As the name suggests, this initiative is supposed to be all about security. Microsoft twigged a while ago that its reputation in this regard is more than slightly tarnished - and national governments tend to be a bit twitchy about such things.

So last year Bill Gates issued a fatwa on iffy code: over 8,000 developers were given a virtual tooth comb in a bid to eradicate any security holes in Microsoft's software. That move was made to reassure businesses and consumers as much as governments.

Then came the GSP, which was launched two weeks ago and pitched squarely at the latter. Microsoft said it will provide "governments with access to source code and information that [they] need to be confident in the security of the Microsoft platform".

Today, E-envoy Andrew Pinder said: "Partnership agreements such as the one I have signed... with Microsoft are key to the risk management of the national information infrastructure."

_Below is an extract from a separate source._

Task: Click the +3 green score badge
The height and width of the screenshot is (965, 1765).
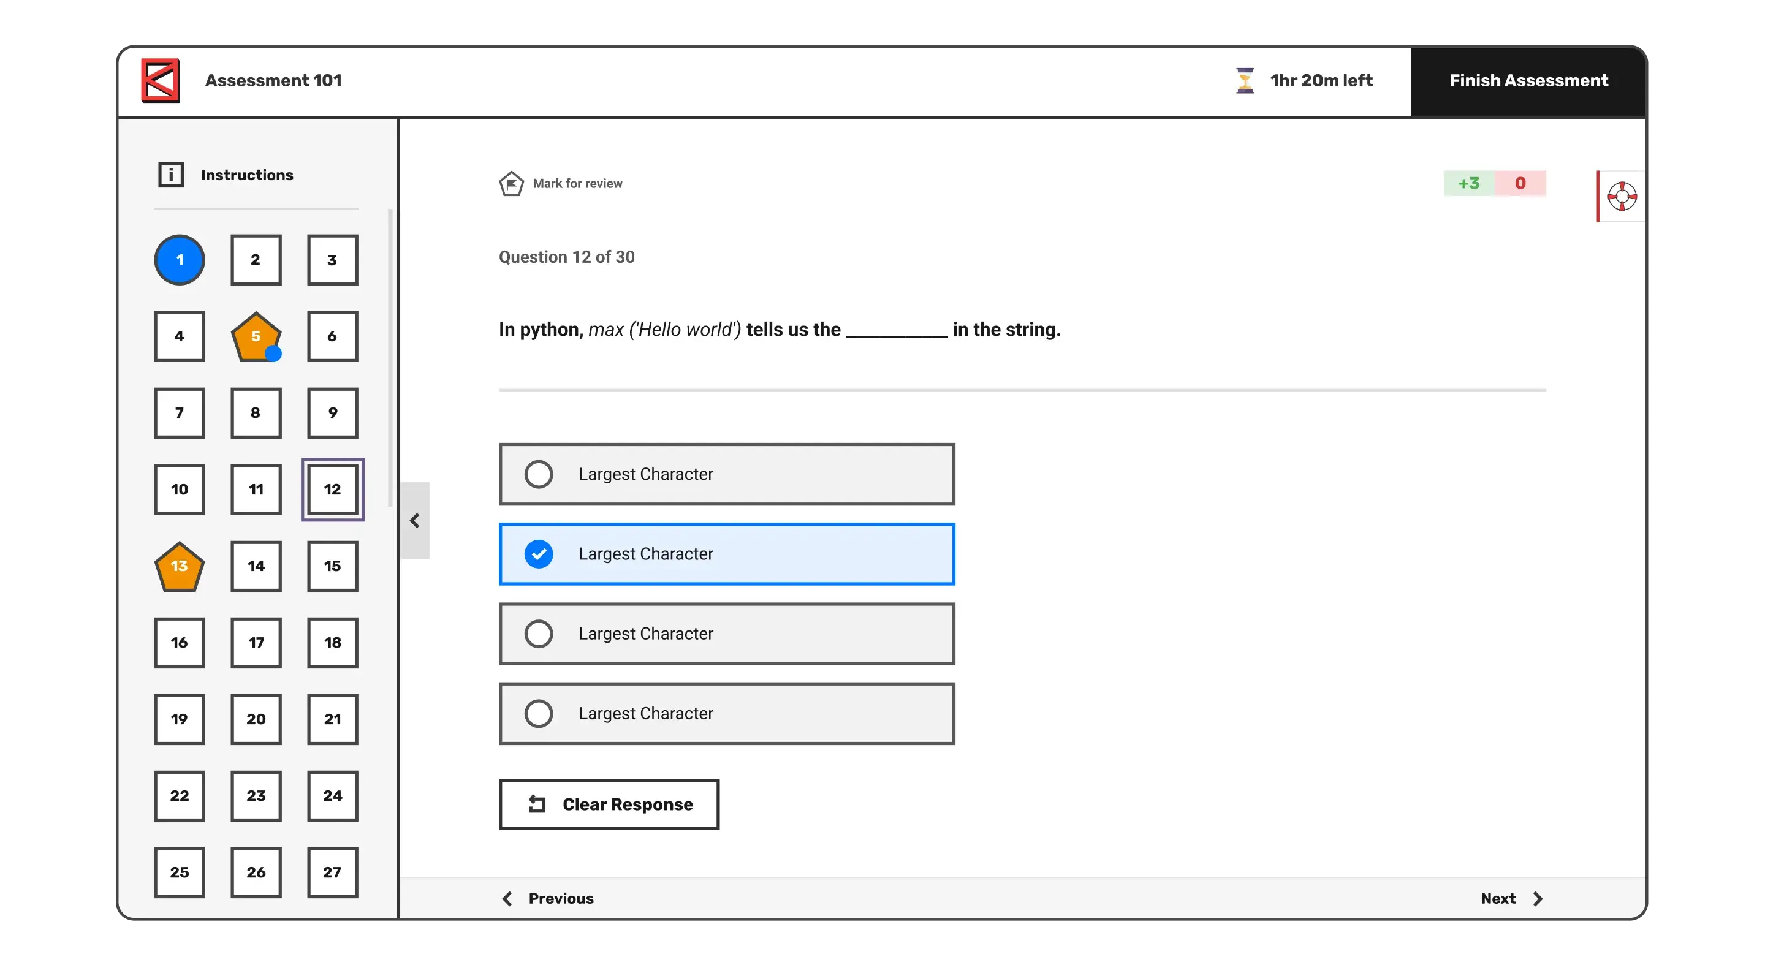Action: click(1468, 183)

Risk management, security... sounds good. But is this really what it's about? Let's return to the commercial world. In 2001, Microsoft launched its Shared Source Initiative, which bares an uncanny resemblance to the GSP. Big businesses and various other third parties were offered smart card access to a secure website containing millions of lines of Windows 2000, XP and .Net server code.

Microsoft didn't really say too much about security then. The main purpose of this exercise - acknowledged by Microsoft - was to fight off the threat of Linux, which was gaining traction in organisations throughout the world.

Since then, the same thing has happened in target-rich but cash-poor government departments. Open source software has been adopted officially in Brazil. It's encroached on Microsoft in Germany, Norway and Peru, among other countries. Many more are looking at it unofficially. So Microsoft had to hit back. Hence the GSP.

The clever trick was to pitch it as an answer to governments' security fears - but make no mistake, that's a sleight of hand. Microsoft is genuinely concerned about the open source movement, but has decided to stop slagging it off. Instead it is taking aim at what was becoming a stronghold for open source by playing the security card.

Very few businesses actually bothered to look at the source code they were offered under the Shared Source Initiative. It'll probably be the same with the GSP. But by offering it, Microsoft appears to be open source friendly and security conscious - and therefore OK for use within governments.

Which of course it is. But lurking up Bill Gates' sleeve are a couple of Black Mariahs: licence fees and long-term lock-in. Can governments trump that? Probably not.